*Provided entries*

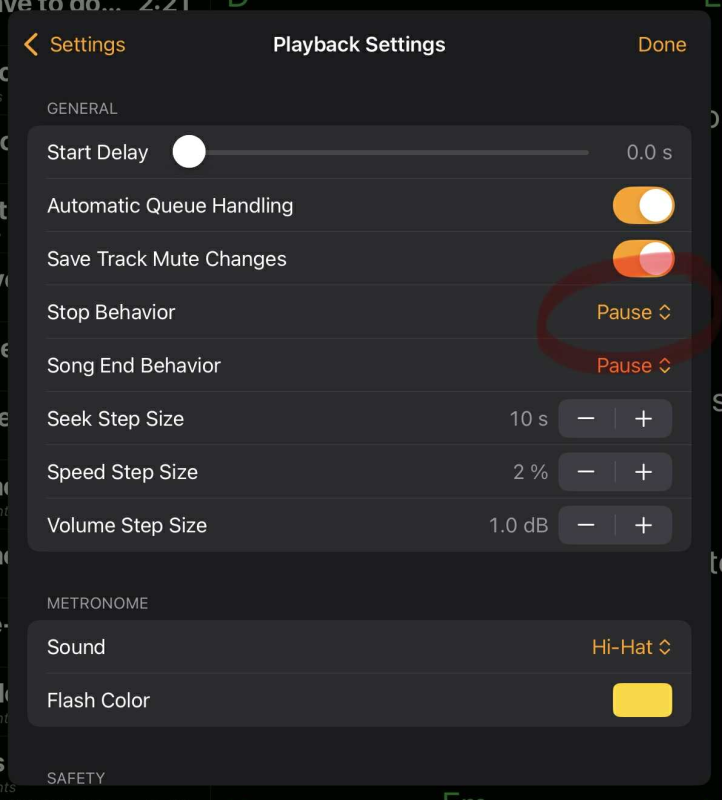This screenshot has height=800, width=722.
Task: Open the Song End Behavior dropdown
Action: [x=634, y=365]
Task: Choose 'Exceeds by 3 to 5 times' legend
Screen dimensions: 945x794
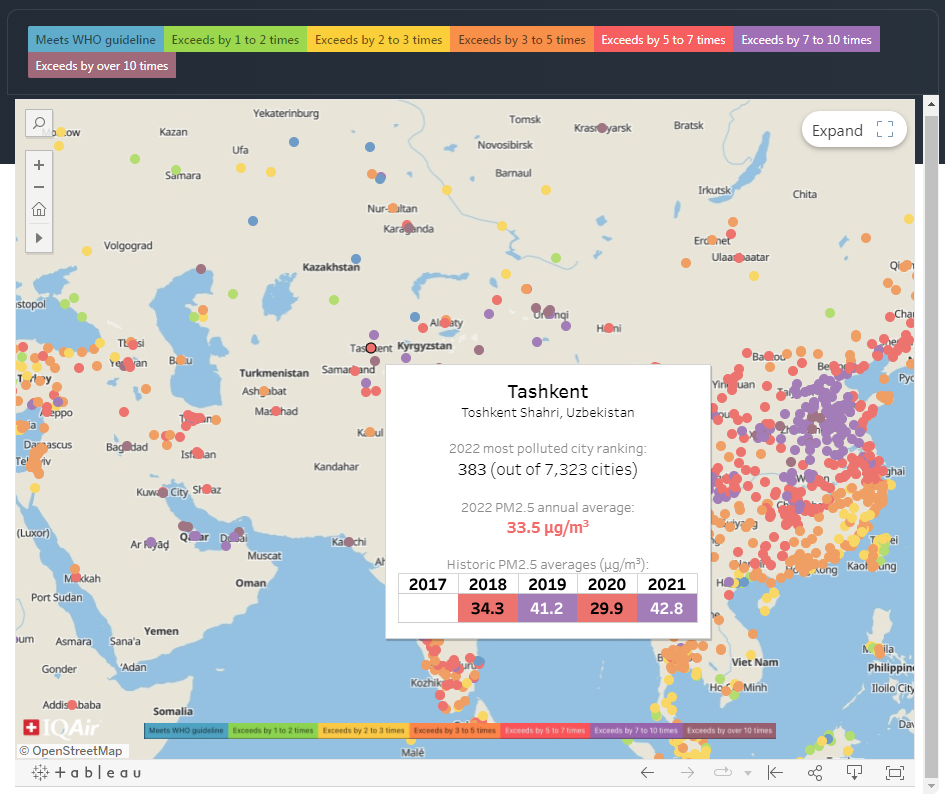Action: click(522, 40)
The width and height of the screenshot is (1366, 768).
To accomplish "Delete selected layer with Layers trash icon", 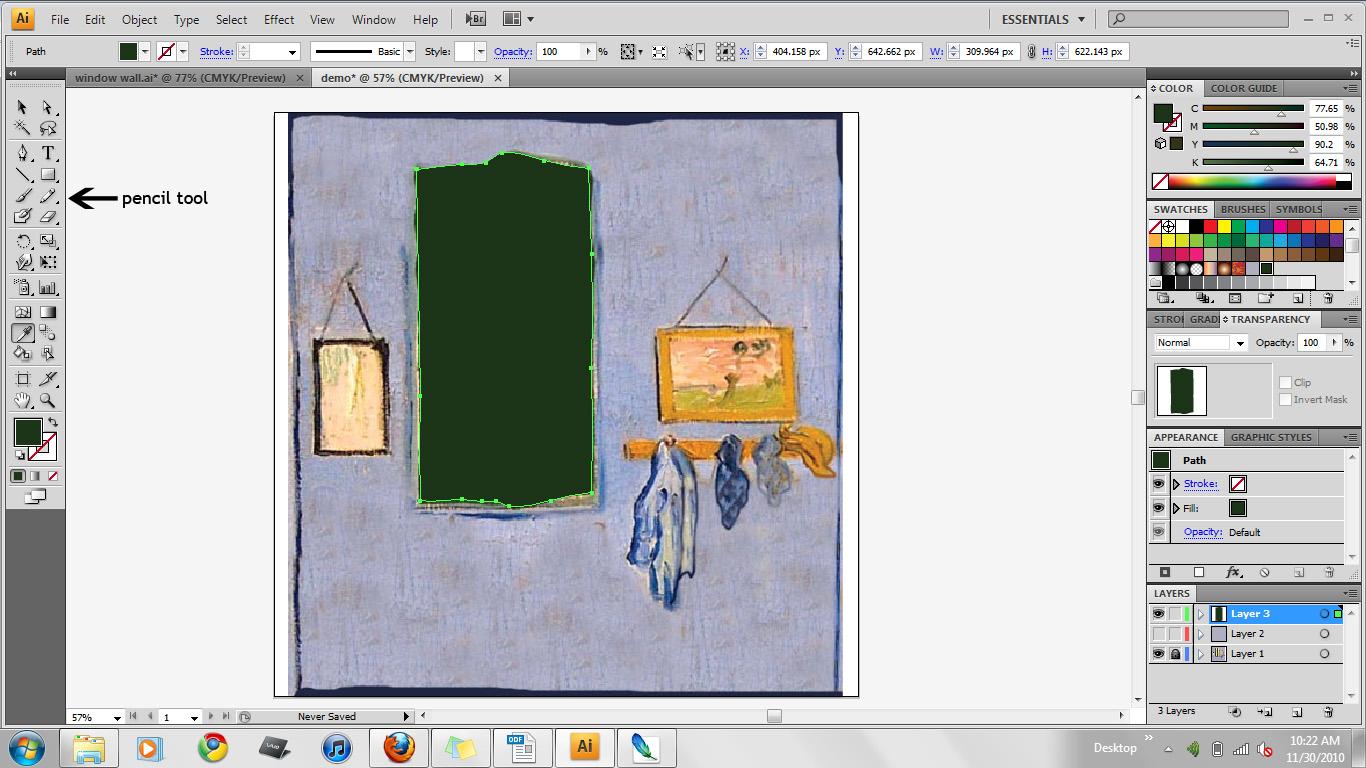I will (1328, 712).
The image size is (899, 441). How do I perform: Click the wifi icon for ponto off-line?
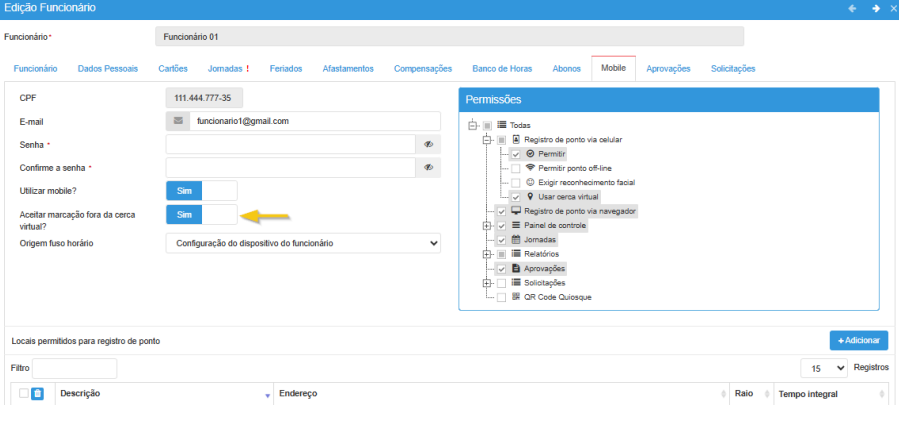coord(530,168)
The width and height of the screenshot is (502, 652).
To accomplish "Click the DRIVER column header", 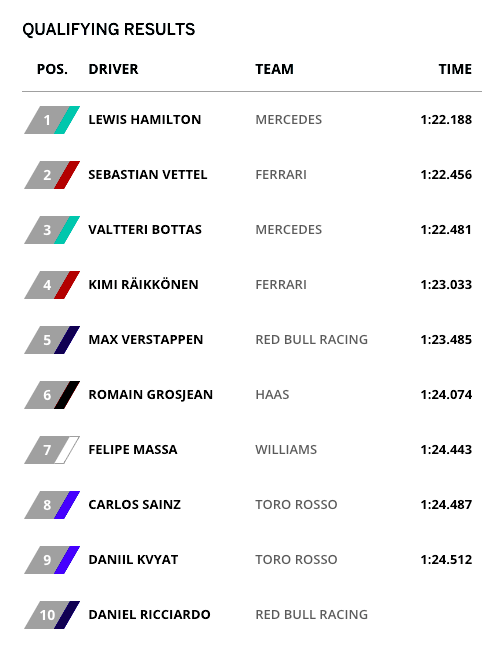I will 113,69.
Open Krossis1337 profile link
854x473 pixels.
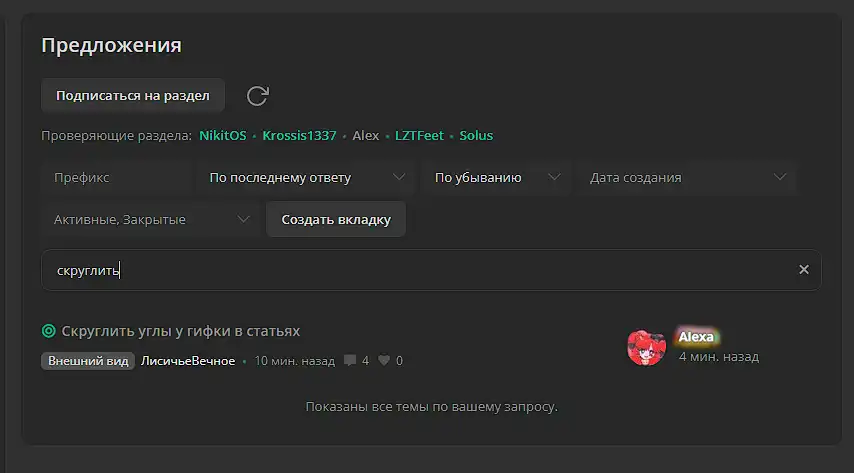(x=299, y=136)
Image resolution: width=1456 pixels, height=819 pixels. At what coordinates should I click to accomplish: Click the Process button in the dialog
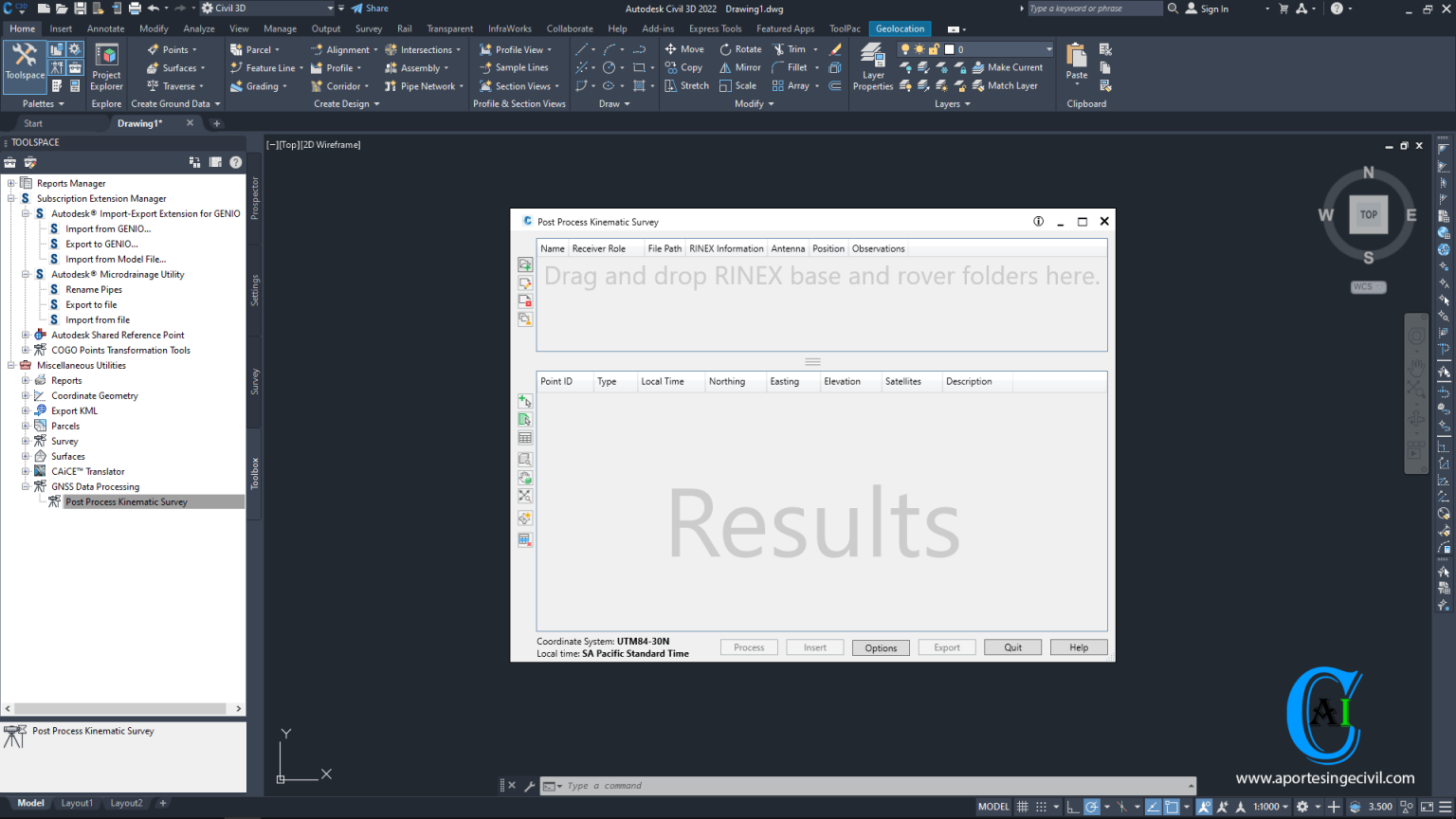pyautogui.click(x=749, y=646)
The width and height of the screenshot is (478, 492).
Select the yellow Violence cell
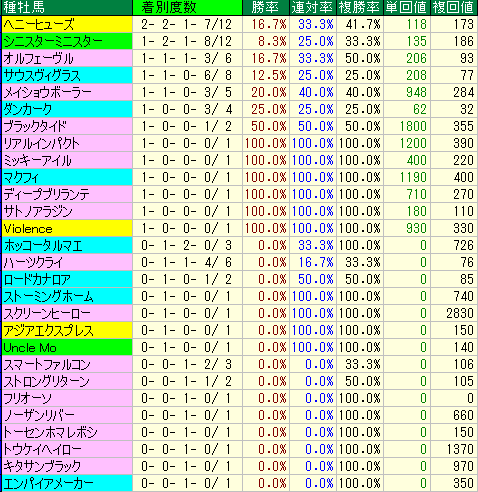tap(67, 228)
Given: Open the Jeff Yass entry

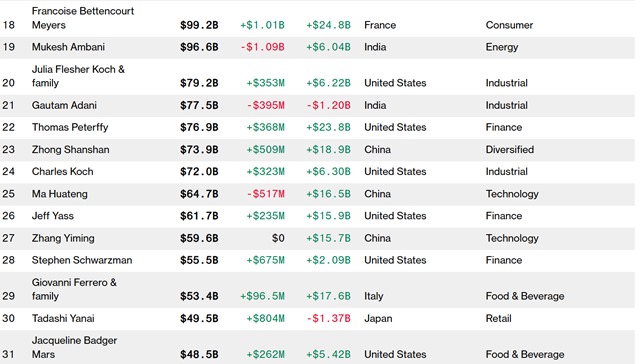Looking at the screenshot, I should click(x=53, y=216).
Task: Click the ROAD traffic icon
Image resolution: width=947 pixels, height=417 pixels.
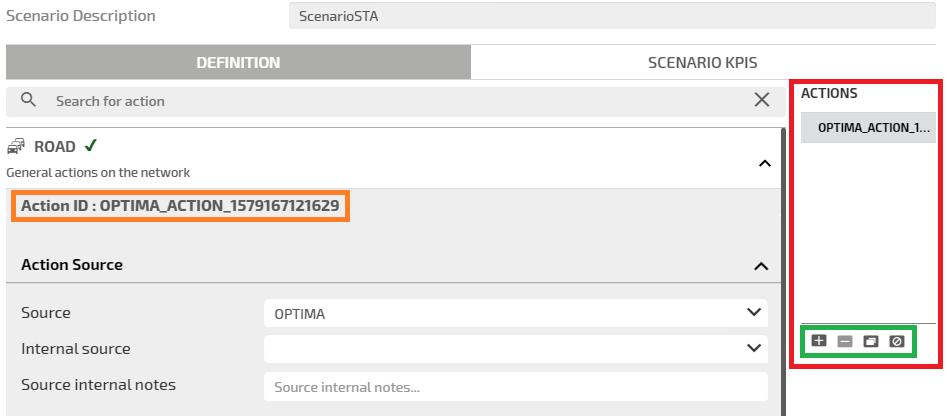Action: click(16, 147)
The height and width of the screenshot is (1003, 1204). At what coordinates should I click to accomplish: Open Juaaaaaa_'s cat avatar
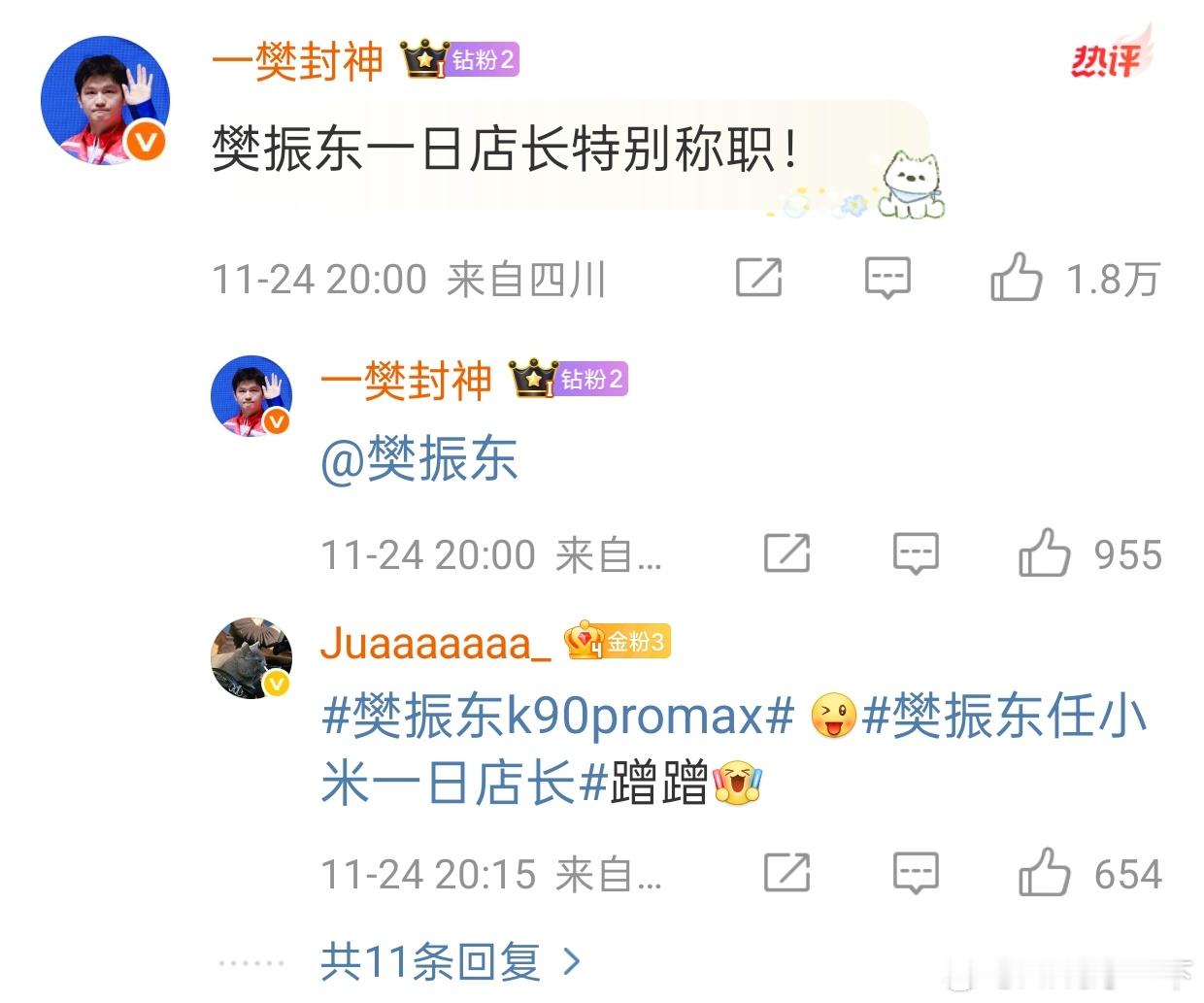251,657
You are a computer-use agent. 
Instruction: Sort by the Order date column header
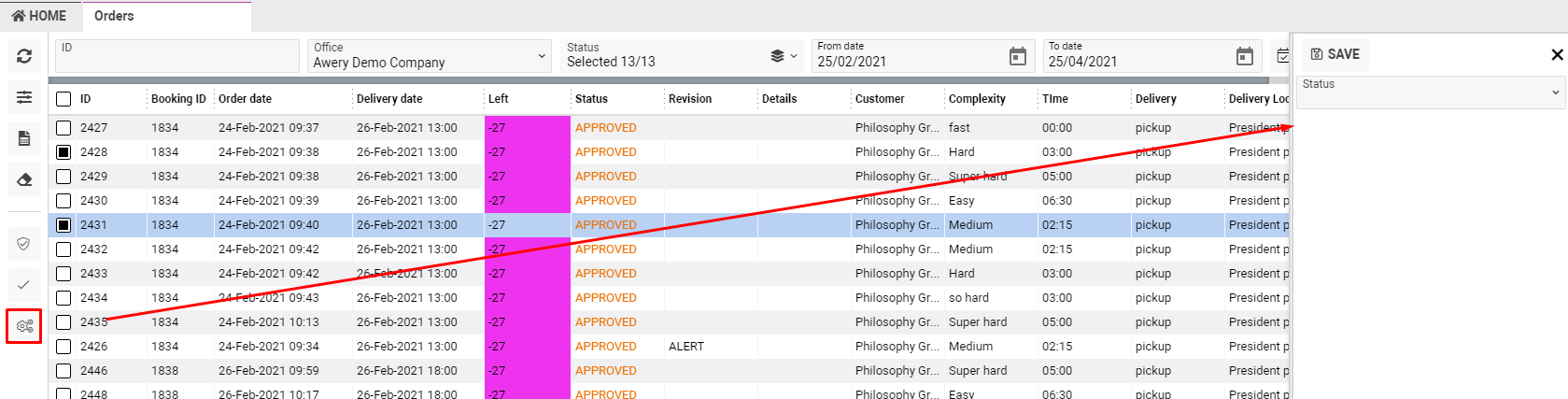[x=245, y=99]
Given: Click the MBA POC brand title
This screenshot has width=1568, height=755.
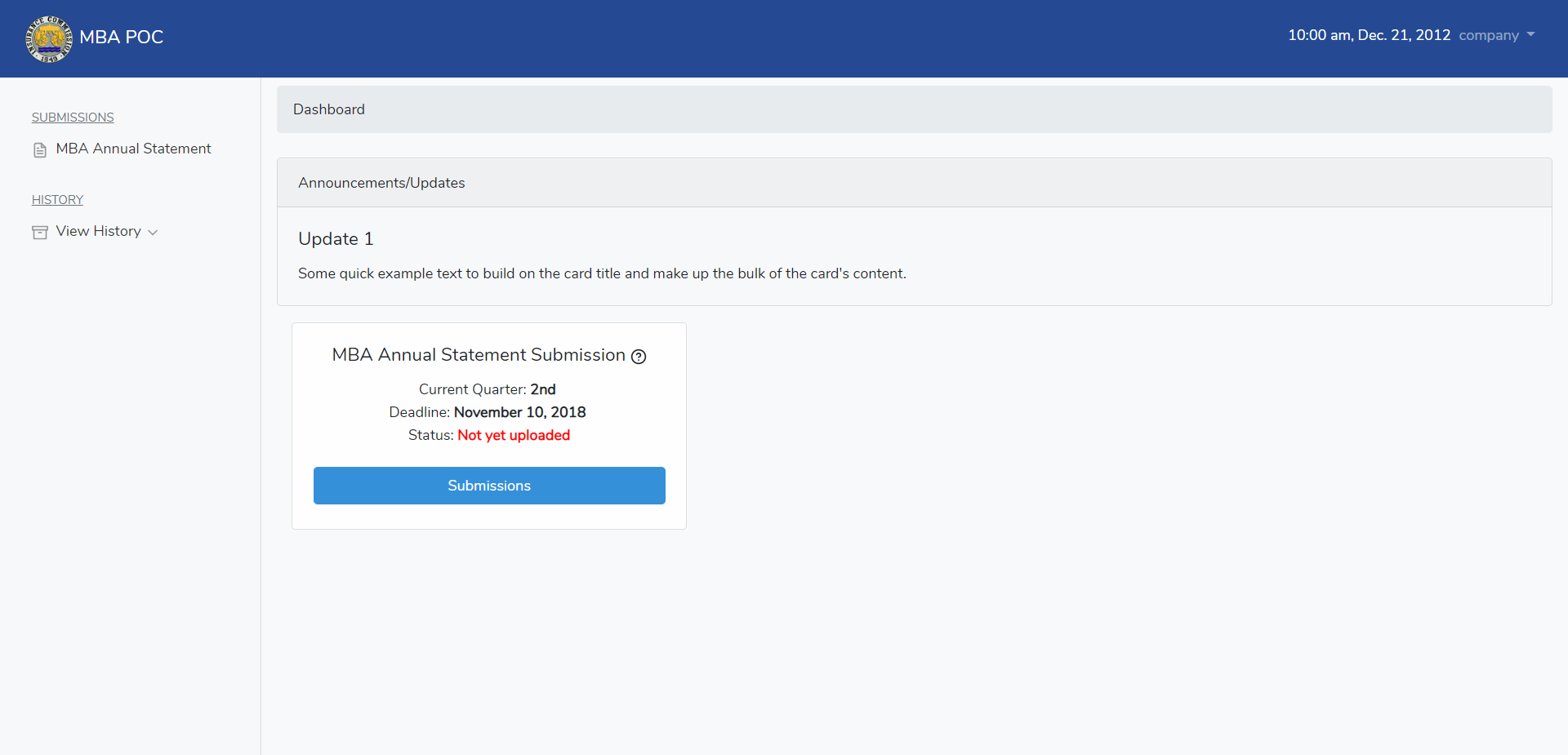Looking at the screenshot, I should pos(122,38).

*To do*
Quote verbatim everything in the records from the start down to the line containing "Action: click(522, 40)", including that line, and omit the pictures.

*Complete response*
This screenshot has height=800, width=722.
Task: Open the Song End Behavior dropdown
Action: [x=634, y=365]
Task: Choose 'Exceeds by 3 to 5 times' legend
Screen dimensions: 945x794
Action: click(522, 40)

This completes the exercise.